Azerbaijani businessman and politician

Rovnag Ibrahim oghlu Abdullayev (Rövnəq İbrahim oğlu Abdullayev; born 3 April 1965 in Nakhchivan, Azerbaijan) is an Azerbaijani politician who was the longstanding CEO of SOCAR, Azerbaijan's state-owned oil company from 2005 to 2022. During his tenure, SOCAR was widely characterized as corrupt by transparency advocates and anti-corruption specialists. He is deputy economy minister of Azerbaijan.

He has been president of the Association of Football Federations of Azerbaijan since 2008. He is a member of National Assembly of Azerbaijan.

==Career==
He was born on 4 April 1965, in Nakhchivan. Abdullayev received his degree in Civil Engineering from the Faculty of Industrial and Civil Engineering of Moscow State University of Civil Engineering in 1989.

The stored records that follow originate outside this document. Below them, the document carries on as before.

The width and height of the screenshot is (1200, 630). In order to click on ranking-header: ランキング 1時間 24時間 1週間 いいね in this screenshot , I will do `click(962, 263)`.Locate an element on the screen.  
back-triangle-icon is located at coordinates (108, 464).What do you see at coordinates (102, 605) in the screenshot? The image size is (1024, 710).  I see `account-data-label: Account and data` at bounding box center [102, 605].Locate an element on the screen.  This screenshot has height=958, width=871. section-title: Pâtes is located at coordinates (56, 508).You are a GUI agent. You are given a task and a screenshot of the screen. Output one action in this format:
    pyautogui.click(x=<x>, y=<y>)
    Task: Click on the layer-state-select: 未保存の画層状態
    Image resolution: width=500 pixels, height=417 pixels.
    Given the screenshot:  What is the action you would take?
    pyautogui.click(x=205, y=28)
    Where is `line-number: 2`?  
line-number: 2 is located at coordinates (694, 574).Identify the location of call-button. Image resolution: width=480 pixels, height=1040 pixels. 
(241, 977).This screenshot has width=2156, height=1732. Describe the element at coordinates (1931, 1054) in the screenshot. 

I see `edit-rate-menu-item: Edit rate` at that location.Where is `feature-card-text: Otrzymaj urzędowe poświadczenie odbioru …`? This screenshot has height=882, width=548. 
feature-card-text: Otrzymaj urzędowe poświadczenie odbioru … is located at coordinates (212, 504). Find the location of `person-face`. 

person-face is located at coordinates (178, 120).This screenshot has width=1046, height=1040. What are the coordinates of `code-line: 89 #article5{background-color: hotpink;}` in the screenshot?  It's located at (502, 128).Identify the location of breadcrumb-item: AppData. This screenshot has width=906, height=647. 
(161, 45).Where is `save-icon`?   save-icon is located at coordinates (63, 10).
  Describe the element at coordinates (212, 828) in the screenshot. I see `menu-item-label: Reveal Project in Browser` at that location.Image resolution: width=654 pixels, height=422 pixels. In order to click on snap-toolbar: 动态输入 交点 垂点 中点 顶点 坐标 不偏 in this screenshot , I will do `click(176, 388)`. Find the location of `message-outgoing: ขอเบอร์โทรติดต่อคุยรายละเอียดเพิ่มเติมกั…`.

In 1989, Abdullayev began working for the Neft Dashlari Oil and Gas Production Department of the Caspian Sea Oil & Gas Production Association. He continued to work there as an engineer until his appointment as Head of the Industrial Engineering Division of Construction and Mounting Department, Number Three, of Caspian Sea Oil & Gas Construction Trust. He later acted as their Chief Engineer between 1991 and 1994. Between 1997 and 2003 he was Manager of the Caspian Sea Oil & Gas Construction Trust before moving on to be the director of the Heydar Aliyev Baku Oil Refinery, previously known as Azerneftyanajag, until 2005.

He was Neftchi Baku's president from 2004 to 2008.

==Wealth==
As the head of SOCAR, Abdullayev earned a modest salary and had no other known sources of official income. However, his family have showcased extensive wealth during his tenure as head of SOCAR. At the age of 25, Abdullayev's 25-year-old son, Rashad, bought a luxury flat in London for $22.4 million through an offshore company. In 2019, Rashad's luxury watch (valued at $1.35 million) was stolen in Ibiza. Rashad has also been spotted wearing a Roger Dubuis Excalibur Quatuor, valued at more than a million dollars. Since the age of 17, Rashad has operated several businesses with links to SOCAR.